The day of the fight I was a nervous wreck. For those who have never fought professionally, it’s not the fight that scares us, it’s the unknown. We don’t mind getting hit, it’s in the back of our minds. Anxiety is powerful, the waiting saps our energy. Even the best fighters like GSP have pre fight jitters, it’s part of the sport, it’s what separates us from bar room fighters (that and a bit of training). The internal demons are strong, they attack all of your weaknesses at once. Doubt creeps in easily.
The warm up is good, I had veteran Ray Elbe (recently moved to Kuwait to teach Bjj at Kuwait Combat Athletics) in my corner. I’m glad he was there, his experience helped a ton. Blake Grice was the referee, an experienced ref from the states. This made me feel a lot better, the last fight saw me get soccer kicked on the ground with barely a warning for my opponent.
My opponent is confident now, having beat both Ray and me (both of us took the fights injured, hubris). He has a right to be. He doesn’t respect jiu jitsu.
The fight starts, gloves touch, I shoot right out of the gate, taking the fight to the cage. My nerves were running wild, I’m sure I look calm but inside I’m churning. I secure the takedown after various punches and a knee, landing in side control. After a few transitions I take my opponents back with ease, a testament to my months in the gi that I had previously neglected for Nogi training. I secured the gable grip choke (variation of the rear naked) and my opponent taps, I hold until Blake stops me, a habit picked up from opponents tapping and protesting/acting like they didn’t. Fight until the bell rings or the ref stops you is a good rule of thumb.

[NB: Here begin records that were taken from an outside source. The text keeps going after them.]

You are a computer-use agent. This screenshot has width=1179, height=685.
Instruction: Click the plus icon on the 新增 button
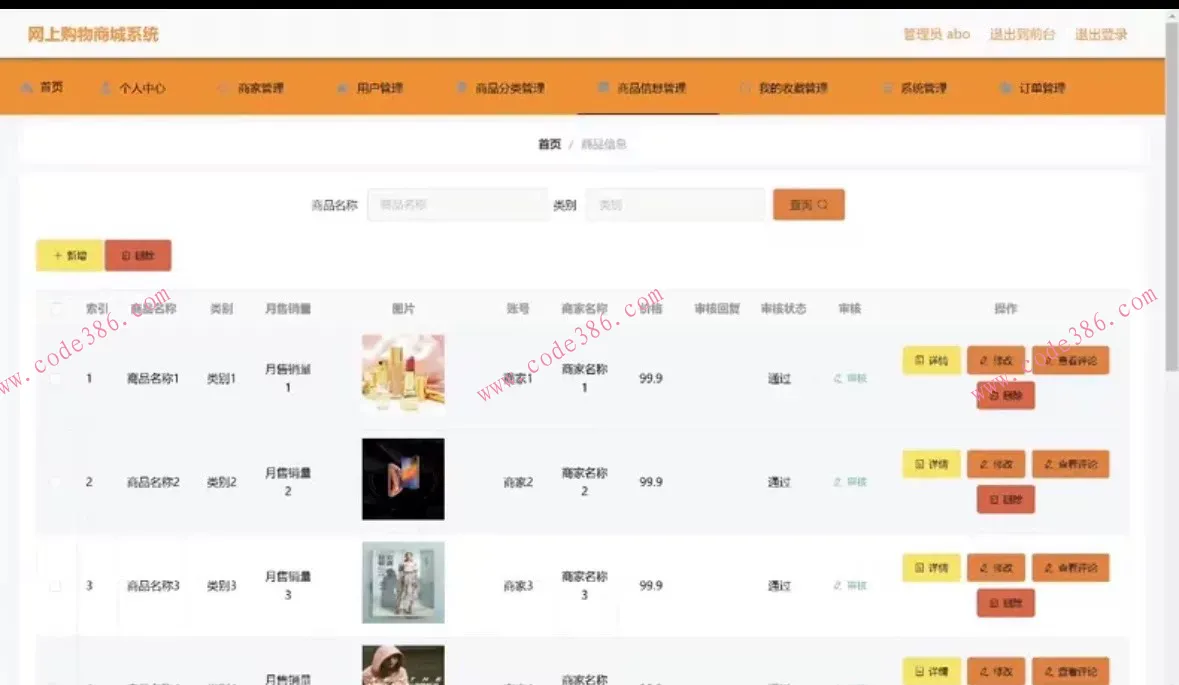[55, 255]
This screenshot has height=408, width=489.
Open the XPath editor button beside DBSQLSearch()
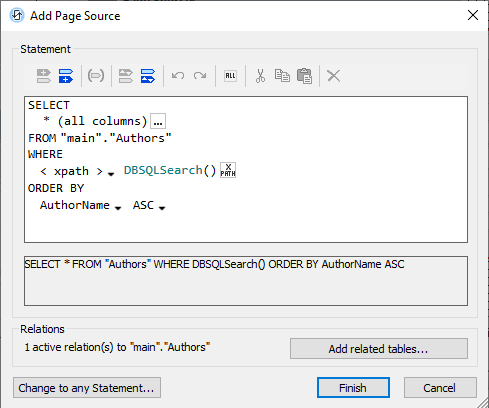[x=228, y=170]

I do the normal pre fight interview except with the Kuwaiti flag draped over my shoulders (they make me feel more at home than the US, we aren’t a loyal people anymore ). Fights over, I’m the welterweight champion with a pretty new belt. My soul is cleansed, I don’t have a dark shadow that will haunt me for the rest of my days. My heart can be happy again. I can lift my head up. I owe my daughter lost time. I’ve neglected her these past few months, anger and shame drove me insane. It’s time to go to the beach and build her castles to destroy again. Good days are ahead. The sun is back, it’s time to smile again.
Thanks to all that put up with me and believed in me, I appreciate you all,will see you soon. Shukran.